Beni: The Magar settlements in Myagdi district are agog with the unique cultural festivities associated with the Bhume Puja rituals. The Magar community is at this time of the year is engrossed in the Bhume Puja. The Bhume Puja is a traditional nature worship ritual by means of which the Magar people ‘please the nature’.
In this connection, the Bhume Puja ritual was performed amidst festivities at Beg, Banduk of Raghuganga Rural Municipality-1 and in Chimkhola, Ward No 7 of the same rural municipality on Tuesday. The annual ritual is observed on what is called the ‘Ujeli Mangalbar’ or the first Tuesday during the bright half in the month of Chait as per the lunar calendar.

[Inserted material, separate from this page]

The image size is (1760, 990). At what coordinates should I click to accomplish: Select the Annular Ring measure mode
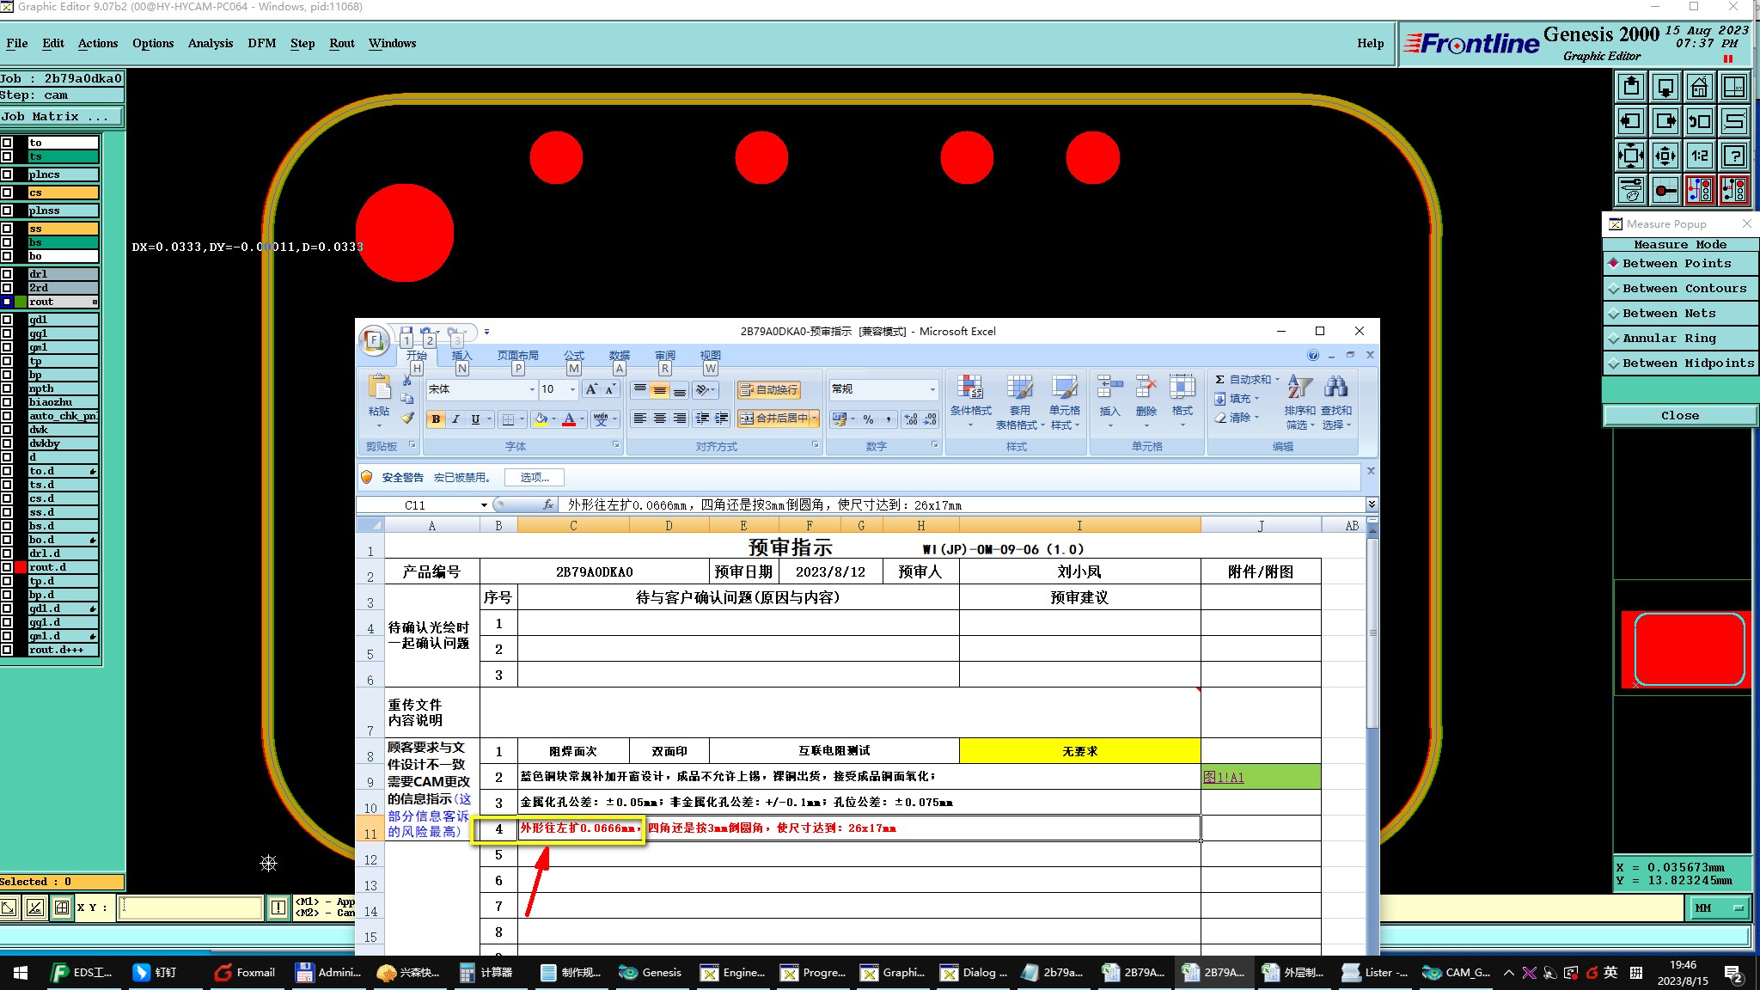(1668, 339)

As the Magar people live near forests and agriculture is their traditional occupation, they perform Bhume Puja or the land worship to please the nature so as to avert natural disasters and calamities. Thak Bahadur Paija, the Ward Chair of Raghuganga Rural Municipality, Ward No 7, said the Bhume Puja rituals are performed before the onset of the monsoon season to please the nature so that disasters like floods, landslide and hailstone would not occur.
The Bhume Puja was solemnized at the shrines at Bhume, Mandali and Tapkebhera in Chimkhola. Devotees from various places in the district had assembled at these shrines for performing the special worship with the belief that observance of the ritual will fulfill their wishes. “We entreat with the Aapatwipatma Mandali and Bhume deities and pay homage to the deities in the form of Panchyol after our wishes are fulfilled,” Paija said.
According to him, the Mandali Bajai and Bhumethan at Chimkhola saw the highest number of devotees so far this time. More than 300 people had made the ‘Panchyol’ offerings. Male sheep is sacrificed at Bhumethan shrine while a female lamb is sacrificed at the Mandali Bajai shrine. Some devotees also offer coconut and pigeons at the Mandalithan shrine.
Cultural programmes are also organised as part of the Bhume Puja during which the devotees participate in dances, singing and merry-making while enjoying a sip of Chhyang, the home-brewed beer. The Chhyang is first offered to the deities before it is given to the people. On the occasion of Bhume Puja, the Magar people also worship the ‘river deities’ and the gods and goddesses who are believed to reside on hill tops and ridges.